TEXTO FORNECIDO:
No dia 28 de setembro, o Ministério do Meio Ambiente (MMA) revogou duas resoluções do Conama (302 e 303) que delimitavam as APPs de manguezais e restingas do litoral brasileiro. Isso abriu espaço para especulação imobiliária nas faixas de vegetação das praias e ocupação de áreas de mangues para produção comercial de camarão.
Especialistas em meio ambiente apontam que hoje essas resoluções são os únicos instrumentos legais que protegem efetivamente essas áreas. “Com a revogação, resta apenas a interpretação da Lei, que fala que restinga e mangue devem ser preservados, mas não explicam o que são e os limites dessas áreas, deixando a proteção muito vulnerável”, explica Márcia Marques.
Entretanto, no final do mês de outubro, a ministra do Superior Tribunal Federal (STF), Rosa Weber, suspendeu a revogação do MMA, que foi corroborada pelos demais ministros do STF.
Defesa do meio ambiente
Além dos pesquisadores da UFPR, vários grupos se organizam em defesa do litoral paranaense, como a Sociedade de Pesquisa em Vida Selvagem (SPVS) e o Observatório de Justiça e Conservação (OJC), que reúnem pessoas atuantes na conservação do litoral. Márcia Marques também assina artigos de opinião em jornais e revistas sobre esse e outros temas ambientais, assim como demais pesquisadores da UFPR e de outras instituições.
A conservação dos ecossistemas costeiros, além de garantir a permanência de espécies, provê recursos essenciais para o homem. Por exemplo, várias comunidades ribeirinhas dependem exclusivamente da exploração de recursos pesqueiros para o seu sustento, o que é possível apenas com manguezais e restingas preservados. Conforme Setuko, no estado do Paraná, em geral, o manguezal está preservado. No entanto, a falta de reconhecimento da importância desse ecossistema pelos gestores públicos e a população, os coloca em constante ameaça. “Quando as pessoas visitam essas áreas, se espantam com o cheiro caracteristicamente desagradável do lugar, pois o solo é pobre em oxigênio e as bactérias anaeróbias produzem metano e gás sulfídrico. Por isso, elas tendem a comparar o manguezal com um grande lixão, querendo destruí-lo. Mas não sabem o serviço que prestam para a natureza”, relata.
Desenvolvimento sustentável
Marcia e Setuko acreditam que o caminho a ser seguido para uma gestão sustentável do litoral do Paraná é o ecoturismo, com estímulo ao crescimento econômico das regiões, sem afetar as áreas naturais do litoral brasileiro. “Temos que criar mecanismos no ecoturismo baseado na exploração da biodiversidade como cenário, inclusive cultural. Nosso litoral é riquíssimo em histórias, em povos, em biodiversidade de plantas, animais e muitas vezes é ignorado”, enfatiza Marcia.

ENTRADAS DE DADOS:
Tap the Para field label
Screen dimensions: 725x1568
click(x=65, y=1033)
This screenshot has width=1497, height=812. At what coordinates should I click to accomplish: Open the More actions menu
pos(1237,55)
---
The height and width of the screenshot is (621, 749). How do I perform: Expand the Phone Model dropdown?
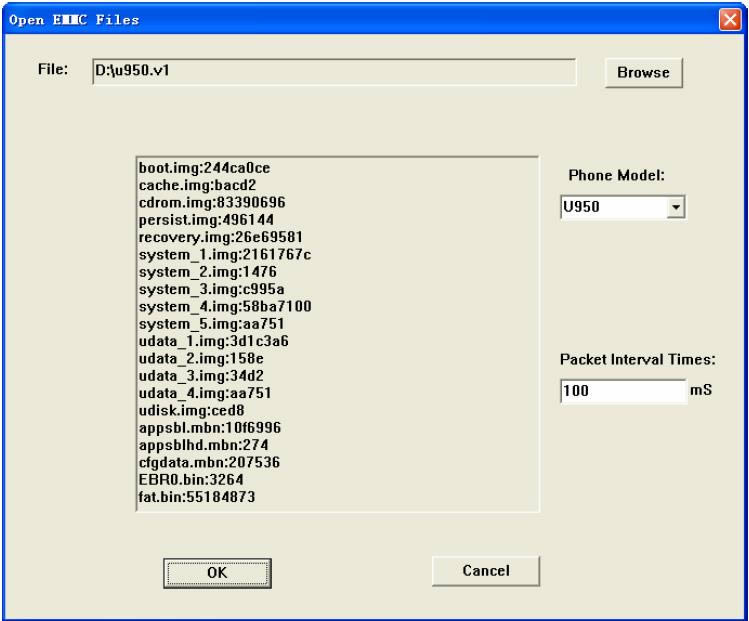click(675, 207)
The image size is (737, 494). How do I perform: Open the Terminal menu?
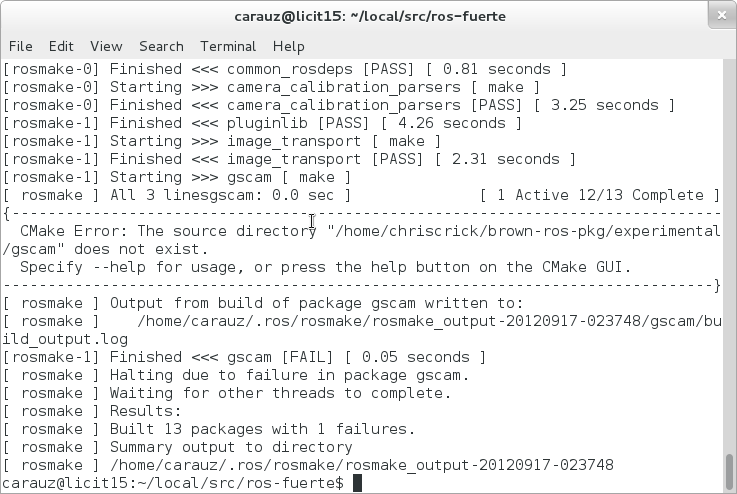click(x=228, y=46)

INSTRUÇÃO:
Segundo o texto fornecido, quais resoluções do Conama o MMA revogou em 28 de setembro? As entradas vêm de uma fonte diferente da do texto fornecido.

RESULTADO:
As resoluções 302 e 303.